The question now is one of ‘right standing’, or—call it—righteousness. Before the fall, man and woman had stood unashamed before God (Coram Deo) and before each other (Coram Mundo).
Before the fall, God looked at the man and was fully satisfied with what He saw in him, the same with the woman. They were all clean and righteous.
They had done nothing to make themselves right before God, now with their disobedience, sin rears its head high. Their nakedness is now common knowledge. Not just that: they even feel an urgent need to cloth themselves—self-salvation.
A definitive self-salvation project is not Adam and Eve’s problem alone; it is our problem as well—all of us. We, just like them, also look for fig leaves to cover our nakedness. We seek a sense of rightness from under every rock and behind every tree.
In power, money, kids, spouses, beauty and appearance, style, a good name, respect, honour, knowledge, accomplishment and so on.
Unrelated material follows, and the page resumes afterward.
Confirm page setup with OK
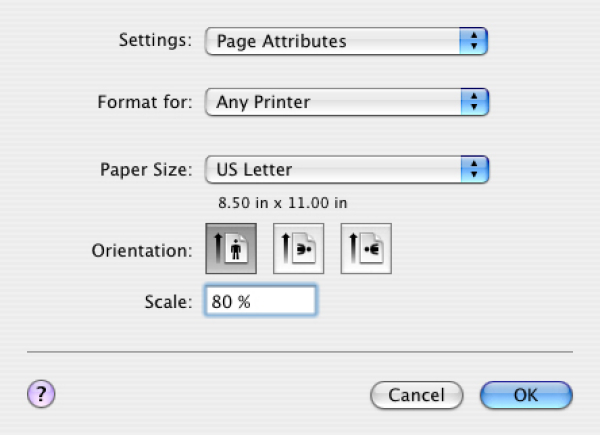600x435 pixels. pos(526,395)
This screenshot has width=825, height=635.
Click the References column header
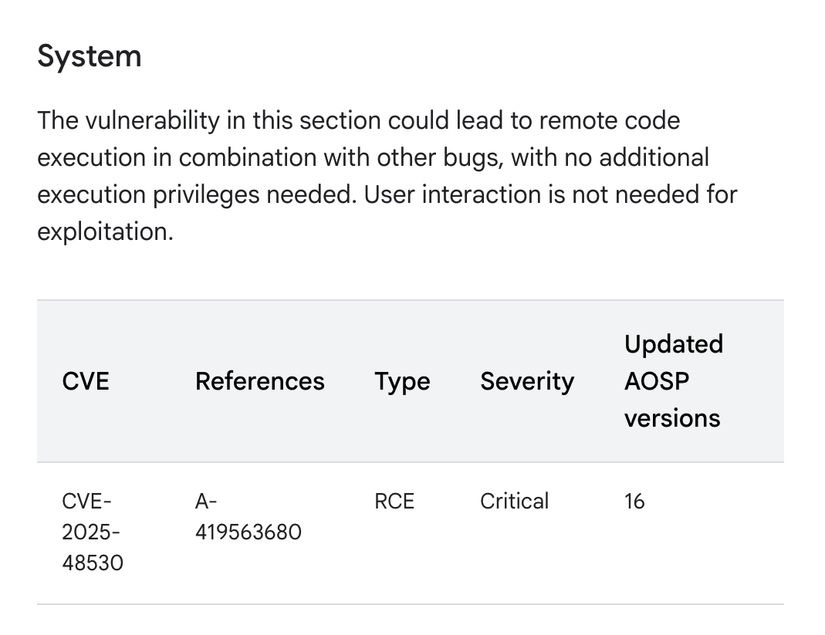[x=259, y=381]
When we seek these things, we are in away looking to restore the righteousness that we lost through Adam and Eve.
All but Insufficient
The Theologian Matthew Henry has called our clothes “badges of shame” because they are the evidence of our nakedness. They are a testimony that something is not right with us and needs to be covered.
Ironic as it may seem, Adam and his wife, though covered in fig leaves, still feel the weight of their nakedness. They still hide from God.
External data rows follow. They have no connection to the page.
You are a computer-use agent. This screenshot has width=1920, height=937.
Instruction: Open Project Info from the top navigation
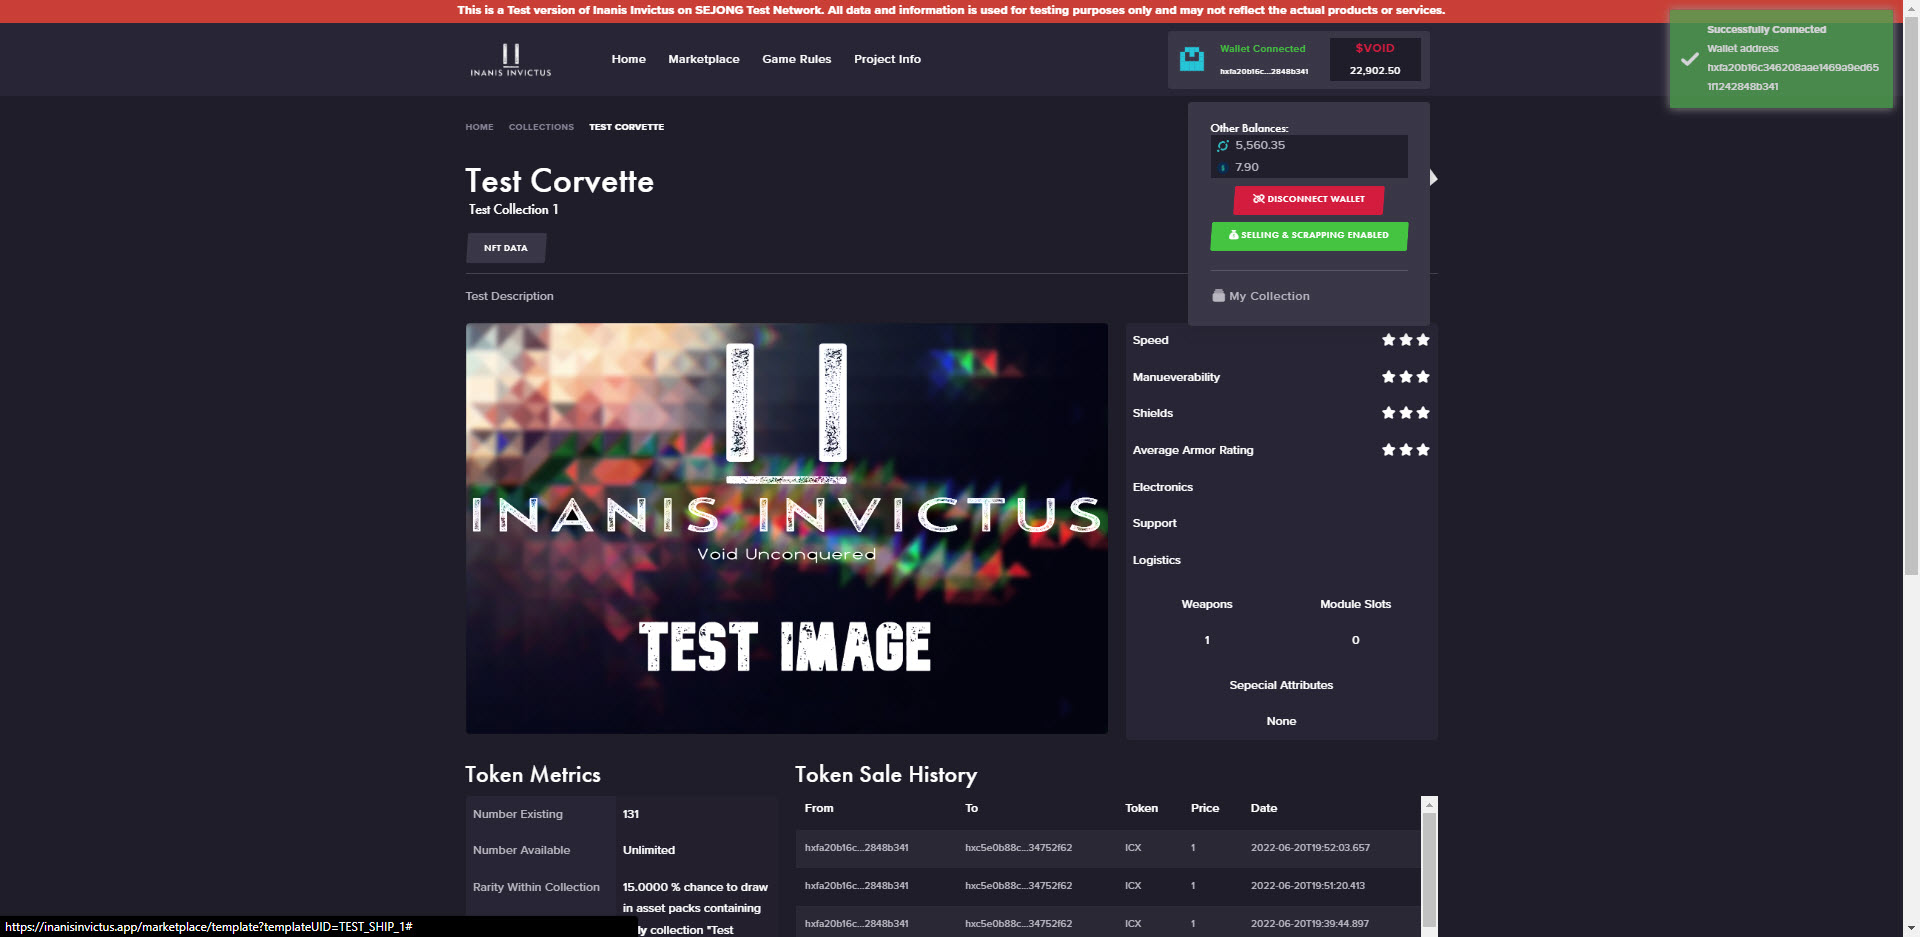point(887,59)
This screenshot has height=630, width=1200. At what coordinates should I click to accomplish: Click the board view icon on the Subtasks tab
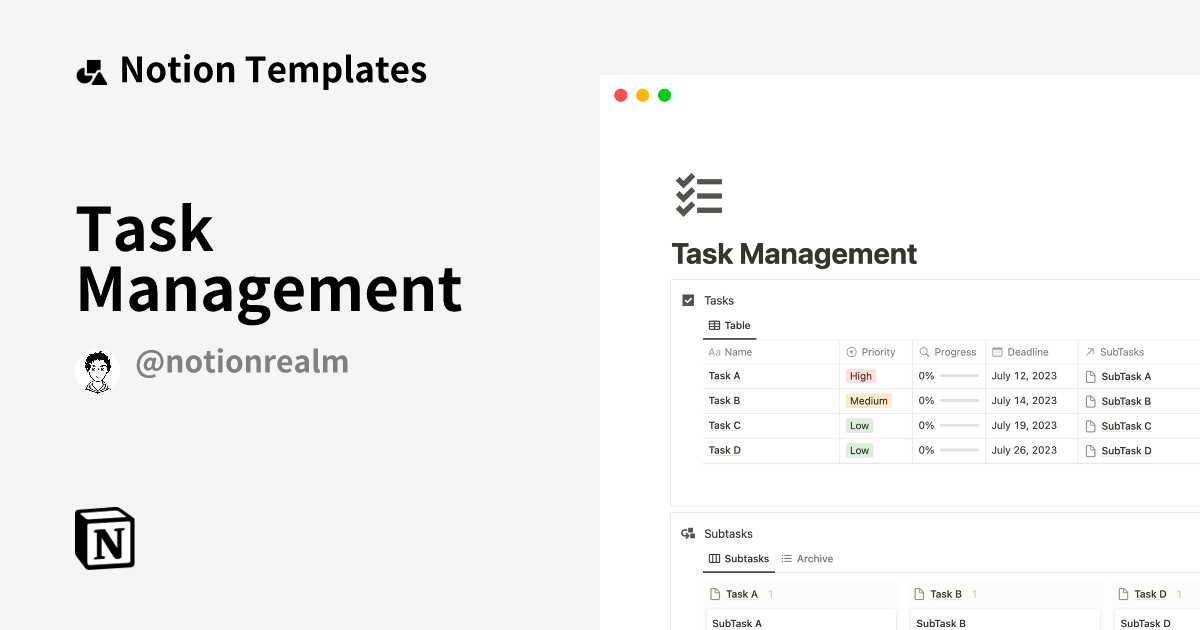tap(714, 558)
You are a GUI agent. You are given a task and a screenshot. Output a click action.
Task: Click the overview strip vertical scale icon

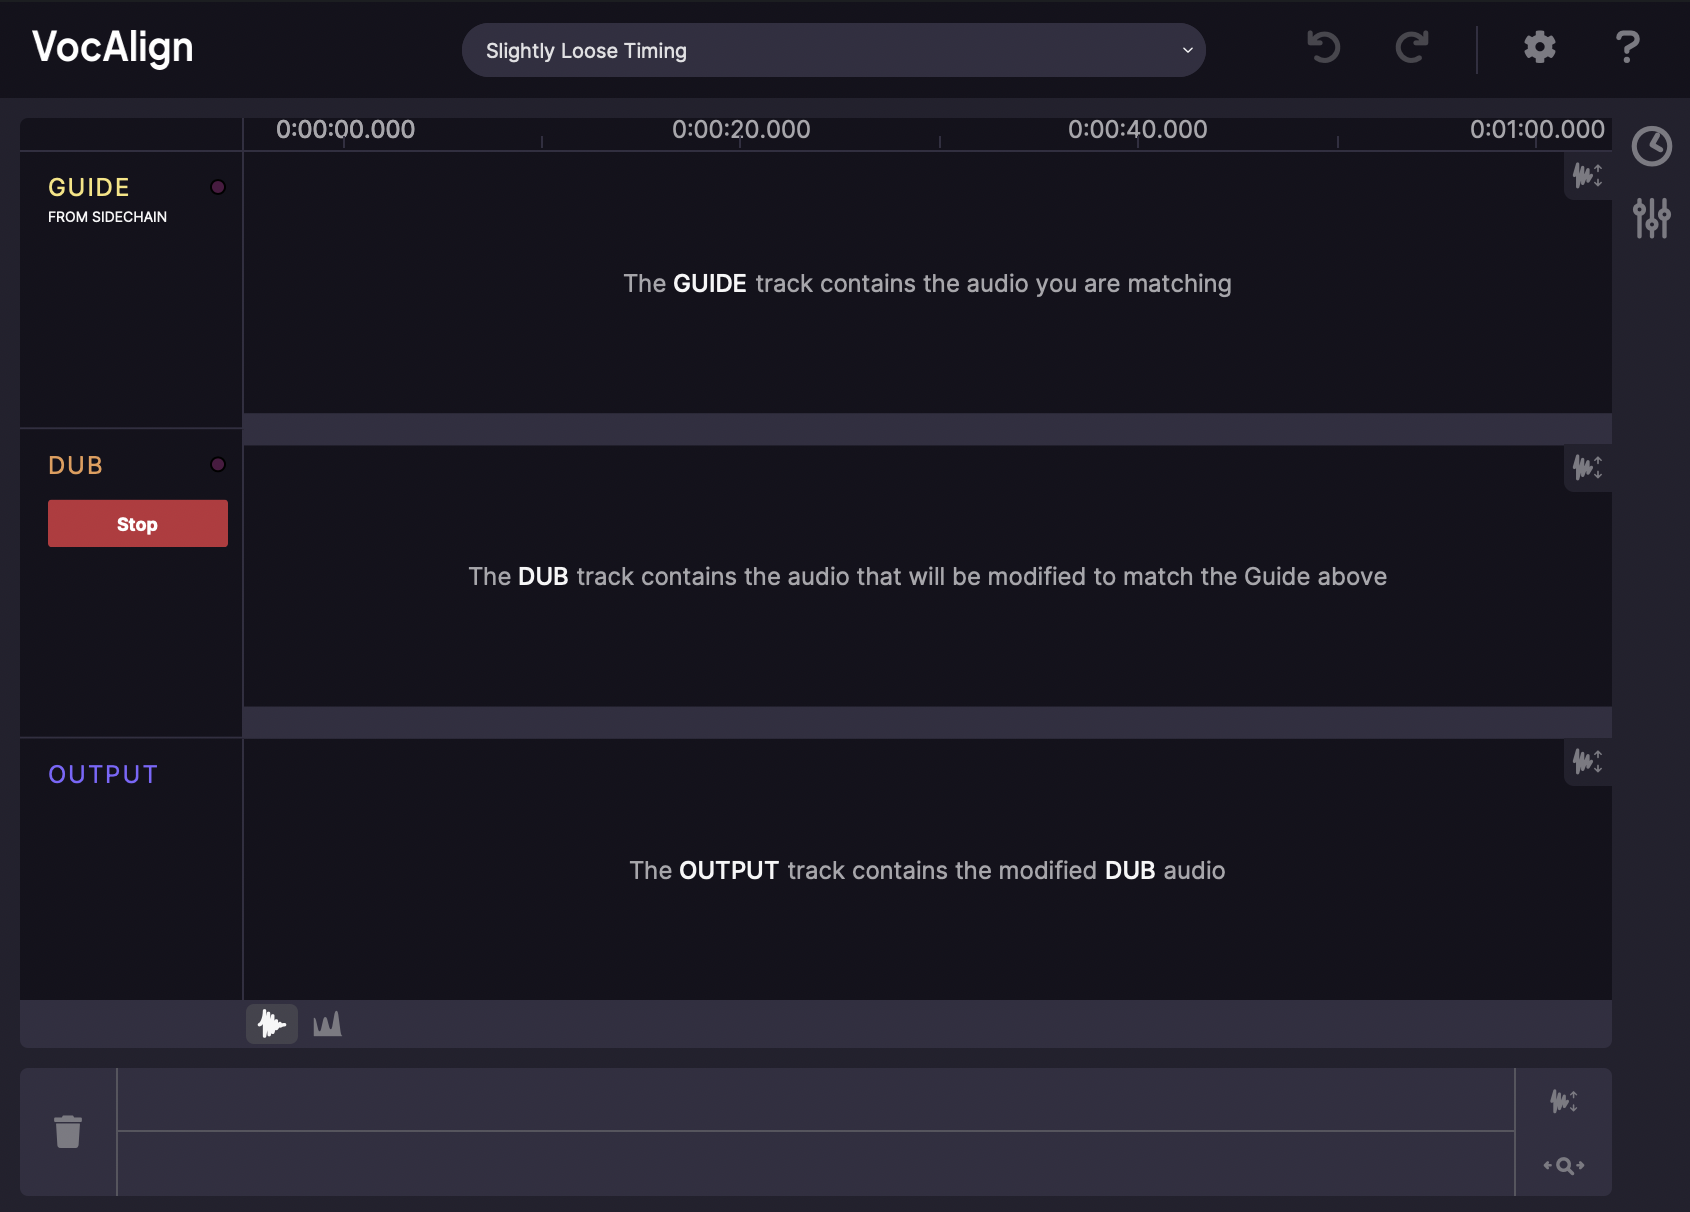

The fig leaves are insufficient to make them right before a Righteous and Holy God. The glory of God—or His ‘radiant character’ as Bishop Festo Kivengere would call it—still shines perfect through their garments of leaves thereby exposing their nakedness all the more.
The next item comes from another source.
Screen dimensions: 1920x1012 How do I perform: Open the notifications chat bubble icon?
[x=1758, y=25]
We put on this garment of leaves to hide who we really are—guilty sinners who have by our disobedience forfeited the right standing that had been given to us as gift by God.
If anything, this passage shouts one thing: no striving inspired by our tears, sweat and blood can ever make us acceptable before a holy God. There is nothing we can do in our power to cloth ourselves.
On one occasion, Jesus tells the parable of Lazarus and the rich man (Luke. 16:19-31), the rich man had spent all his life clothing himself in money and what it could get him. And he was eternally condemned, while Lazarus who sought God to cover him was laying in the bosom of Abraham, the father of all who believe (Gen 15:5).
In another place, a parable as well, Jesus narrates the story of a ruler who prepares diner and invites some ‘street-smart guests’ to come over and feast with him (Matt. 22:1-14). All guests, clad in party wear showed up except one who didn’t have party clothing. He had sewed his own coat of leaves and felt quite comfortable in it that he needed not the party attire, which was a pre-requisite to be at this dinner.
He was dragged out of the premises and thrown into a dark place where “there will be weeping and gnashing of teeth.” The party attire is the righteousness that God gives to all who believe in His son—Jesus Christ.
At the cross, Jesus was stripped so that we will eternally be clothed. He gave up his honour so that we will one day stand honourable before God.
Paul, writing to Philippian Church had this to say: “Have this mind among yourselves, which is yours in Christ Jesus, who, though he was in the form of God, did not count equality with God a thing to be grasped, but emptied himself, by taking the form of a servant, being born in the likeness of men. And being found in human form, he humbled himself by becoming obedient to the point of death, even death on a cross.” (Phil 2:5-8)
By the unmerited grace of God, you have been clothed in an irremovable garment of salvation and righteousness. In Christ, who fulfilled the righteous requirements of the Law, God is now pleased with you. Your shame and guilt and fear have been cast away and God remembers your disobedience no more!